Superior Court of Pennsylvania

February 24, 2014

COMMONWEALTH OF PENNSYLVANIA, Appellee
v.
ERIC F. COLLIER, Appellant

NON-PRECEDENTIAL DECISION

Appeal from the Judgment of Sentence August 16, 2012 In the Court of Common Pleas of Bradford County Criminal Division at No(s): CP-08-CR-0000115-2010.

BEFORE: LAZARUS, J., OTT, J., and JENKINS, J.

MEMORANDUM

LAZARUS, J.

Eric F. Collier appeals from his judgment of sentence after entering an open guilty plea to delivery of a controlled substance.[1] Collier was sentenced to 32 months' to 6 years' imprisonment, with credit for time served (147 days).[2] More specifically, the court imposed a 32-month minimum sentence, with an RRRI-minimum of 24 months. After careful review, we affirm.[3]

Criminal charges were filed against Collier, by way of a complaint, on October 15, 2009. A preliminary arraignment was held on January 4, 2010, at which time Collier posted bail. Collier waived his preliminary hearing on February 23, 2010; however, he failed to appear for his arraignment on March 12, 2010, and a bench warrant was issued for his arrest. Collier appeared in court on the bench warrant on September 13, 2011, at which time the warrant was vacated and bail reinstated. Arraignment, rescheduled for October 6, 2011, was waived.

On December 22, 2011, Collier entered a guilty plea to delivery of a controlled substance, an ungraded felony. On January 4, 2012, he filed a motion to withdraw his plea, which the court granted on January 31, 2012. Trial was scheduled for February 27, 2012. Collier failed to appear for his pretrial conference in March 2012; the court issued a bench warrant for Collier's arrest. The warrant was later vacated and Collier was remanded to the Bradford County Correctional Facility, without bail. Thereafter, Collier filed a Pa.R.Crim.P. 600 motion to dismiss. The following day, Collier reinstated his guilty plea and the trial court dismissed the Rule 600 motion as moot. Sentencing was scheduled for August 2012. At sentencing, Collier once again moved to withdraw his guilty plea, renewing his Rule 600 motion as one of the reasons for seeking withdrawal of his plea and also asserting that his ineligibility for State Intermediate Punishment (SIP) as another reason for withdrawal.[4]

The trial court denied Collier's motion to withdraw his plea and sentenced him on August 16, 2012 to 32 months' to 6 years' imprisonment, with a minimum of 24 months due to his RRRI eligibility.[5] Collier filed a timely post-sentence motion claiming that the sentencing court improperly increased its initial minimum sentence (from the standard range to the aggravated range of the sentencing guidelines) once Collier requested RRRI eligibility.
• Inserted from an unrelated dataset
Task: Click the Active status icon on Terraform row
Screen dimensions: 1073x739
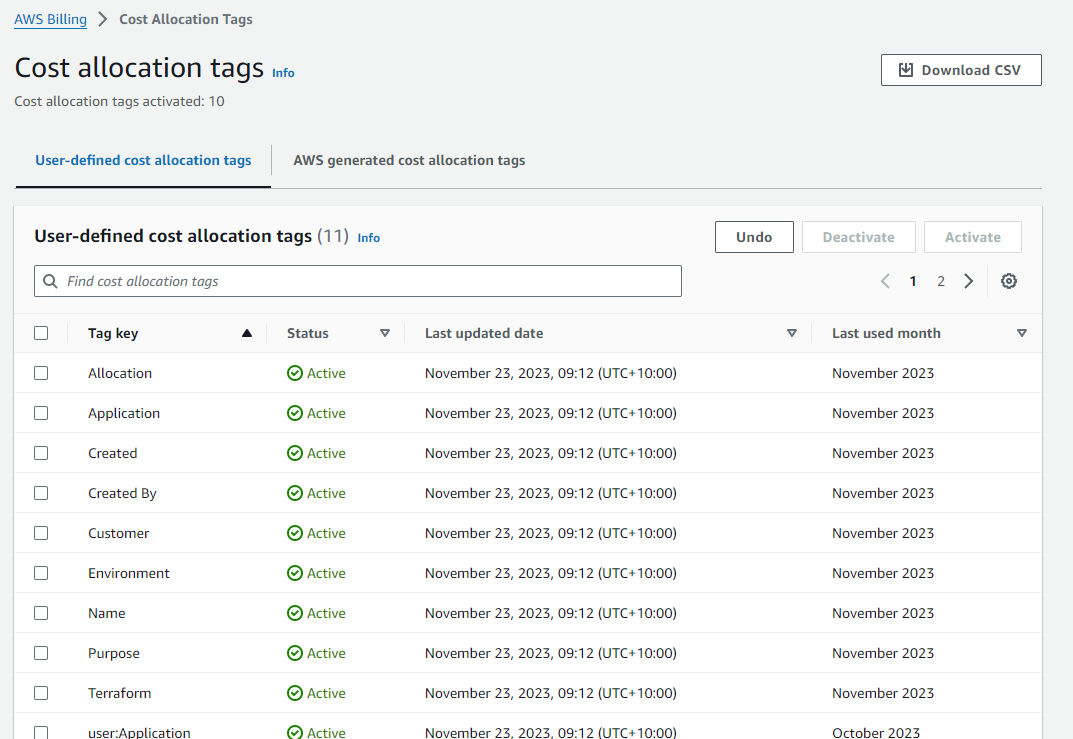Action: 294,692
The court denied his post-sentence motion and this timely appeal follows.

On appeal, Collier raises the following two issues: (1) Whether the sentencing court erred in increasing the minimum sentence after the defendant requested that a RRRI minimum be imposed and (2) Whether the court erred in denying defendant's request to withdraw his guilty plea.

RRRI Sentence

Collier claims that the trial court intentionally increased his minimum sentence, after determining he was RRRI eligible, in order to require him to serve a minimum RRRI sentence of two years' imprisonment. Although admitting it is not directly on point, Collier cites Commonwealth v. Robinson, 7 A.3d 868 (Pa.Super. 2010), to support his argument that it was improper for the trial court to increase his minimum sentence to account for RRRI eligibility.

We find Robinson to be inapposite. In that case, a trial court failed to consider a defendant's eligibility for RRRI after he entered a negotiated plea. On appeal, our Court found that the trial court erred "because the imposition of a negotiated sentence, like defendant's, does not conflict with the statutory scheme of the RRRI sentencing process and does not disqualify a defendant from eligibility under the RRRI statute." Id. at 875.
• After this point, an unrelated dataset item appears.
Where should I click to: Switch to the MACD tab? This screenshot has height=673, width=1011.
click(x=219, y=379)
Instantly, the trial court did consider Collier's eligibility for RRRI[6] after he entered his open plea and, ultimately, determined that he was eligible. However, the court fashioned his minimum RRRI sentence as follows:

I'll figure the RRRI, but I want him to do the two year minimum. So, I may – you know, it's – I'll give him the RRRI, but I'm going to increase the minimum sentence because I want him to do two years behind bars.

N.T. Guilty Plea Sentencing, 8/16/2012, at 10. When defense counsel asked the court if it was changing its original sentence, the sentencing judge stated "I will figure it out after I determine what the RRRI is, yes." Id. The court then calculated the sentence on the record, determining that Collier "needs to do two [at least] two years behind bars, " and stating, "I'll make the sentence – it's going to be in the aggravated range. Minimum sentence will be thirty-two months, maximum will be six years. And I'll add to this order: The court finds the defendant is eligible for an RRRI minimum sentence of twenty-four months." Id. at 11.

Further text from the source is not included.